(Stored data entries)
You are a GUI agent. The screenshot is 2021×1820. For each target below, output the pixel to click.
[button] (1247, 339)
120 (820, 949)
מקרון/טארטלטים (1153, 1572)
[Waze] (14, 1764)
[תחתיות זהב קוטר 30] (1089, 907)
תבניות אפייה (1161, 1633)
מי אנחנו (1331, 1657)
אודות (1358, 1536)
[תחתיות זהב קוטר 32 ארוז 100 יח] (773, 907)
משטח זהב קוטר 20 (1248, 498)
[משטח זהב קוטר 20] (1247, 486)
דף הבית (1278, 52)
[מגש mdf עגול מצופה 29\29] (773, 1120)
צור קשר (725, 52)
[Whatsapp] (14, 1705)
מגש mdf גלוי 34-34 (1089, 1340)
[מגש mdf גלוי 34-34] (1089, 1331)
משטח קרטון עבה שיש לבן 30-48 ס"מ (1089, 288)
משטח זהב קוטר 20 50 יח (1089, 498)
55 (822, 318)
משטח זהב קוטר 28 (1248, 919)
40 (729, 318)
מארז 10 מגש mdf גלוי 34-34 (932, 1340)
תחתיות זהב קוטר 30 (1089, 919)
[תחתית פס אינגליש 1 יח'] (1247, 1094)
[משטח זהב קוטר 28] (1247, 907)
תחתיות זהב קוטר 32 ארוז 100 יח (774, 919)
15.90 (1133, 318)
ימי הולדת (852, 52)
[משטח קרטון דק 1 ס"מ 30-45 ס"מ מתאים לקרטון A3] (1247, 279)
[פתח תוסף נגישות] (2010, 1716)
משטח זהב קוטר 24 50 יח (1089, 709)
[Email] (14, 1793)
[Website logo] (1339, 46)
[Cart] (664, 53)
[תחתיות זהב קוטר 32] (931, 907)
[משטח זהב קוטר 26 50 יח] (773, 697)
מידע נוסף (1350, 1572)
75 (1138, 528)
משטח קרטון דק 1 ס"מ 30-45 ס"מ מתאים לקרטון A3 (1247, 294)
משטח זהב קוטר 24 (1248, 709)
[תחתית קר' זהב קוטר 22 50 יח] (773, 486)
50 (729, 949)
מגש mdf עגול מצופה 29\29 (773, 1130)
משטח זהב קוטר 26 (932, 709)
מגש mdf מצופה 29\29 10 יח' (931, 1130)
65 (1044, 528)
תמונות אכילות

What the task requires: Write out exactly the lines from the line holding "[Website logo] (1339, 46)" through the last line of the data, and nothing besides those lines.

Written answer:
[Website logo] (1339, 46)
[Cart] (664, 53)
[תחתיות זהב קוטר 32] (931, 907)
[משטח זהב קוטר 26 50 יח] (773, 697)
מידע נוסף (1350, 1572)
75 (1138, 528)
משטח קרטון דק 1 ס"מ 30-45 ס"מ מתאים לקרטון A3 (1247, 294)
משטח זהב קוטר 24 (1248, 709)
[תחתית קר' זהב קוטר 22 50 יח] (773, 486)
50 (729, 949)
מגש mdf עגול מצופה 29\29 (773, 1130)
משטח זהב קוטר 26 (932, 709)
מגש mdf מצופה 29\29 10 יח' (931, 1130)
65 (1044, 528)
תמונות אכילות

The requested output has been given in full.